En un mot, ils jugent cette démarche «non consensuelle, partielle et contraire aux principes de la transparence et de la concertation qui ont toujours caractérisé les échanges entre eux et le ministère». Et les industriels de conclure que cette démarche «aura des impacts socio-économiques catastrophiques sur une industrie pharmaceutique marocaine déjà fragilisée (…) et mettra en péril les investissements présents et futurs économiquement importants pour notre pays».
Les pharmaciens prennent leur contre-pied
Quelques jours plus tard, les pharmaciens brisent le silence et apportent un démenti. «La Fédération nationale des syndicats des pharmaciens du Maroc (FNSPM) a été frustrée de lire dans les journaux que les industriels n’ont pas été concertés et qu’ils ne sont pas au courant du projet de décret alors qu’ils ont assisté à toutes les réunions (pendant deux années) avec le ministère de la Santé et le secrétaire général», lit-on dans leur communiqué.

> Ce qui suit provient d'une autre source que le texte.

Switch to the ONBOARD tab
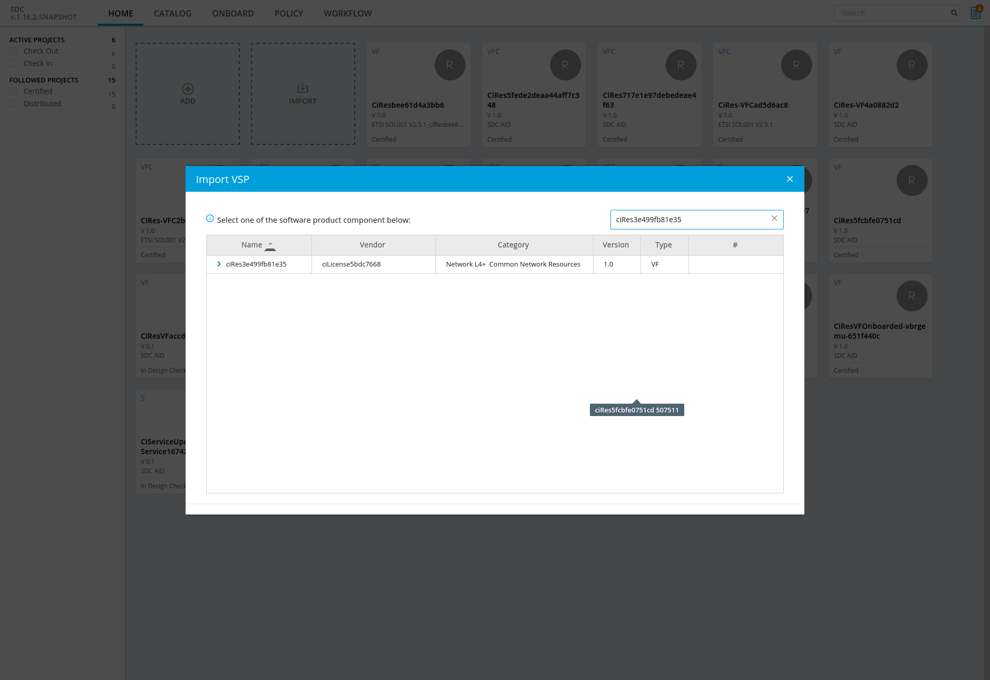This screenshot has width=990, height=680. pyautogui.click(x=233, y=13)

Mieux, précisent-ils, les industriels «étaient les premiers à signer un accord avec le ministre, suivi de plusieurs sorties médiatiques annonçant en fanfare qu’ils ont fait un geste citoyen», poursuit le document. Les pharmaciens d’officine vont même jusqu’à déclarer «qu’un jeu mal sain et machiavélique est en train d’être orchestré par les industriels du médicament.» Vous êtes sûrement nombreux à vous demander à quelle version se fier. C’est pour trouver une réponse à cette interrogation que «Le Matin» est entré en contact avec le responsable de la communication au niveau du ministère de la Santé. Jusqu’au moment où nous mettions sous presse, nous n’avons pas reçu de réponse de sa part. Nos colonnes restent toujours ouvertes pour d’éventuels éclairages sur la question.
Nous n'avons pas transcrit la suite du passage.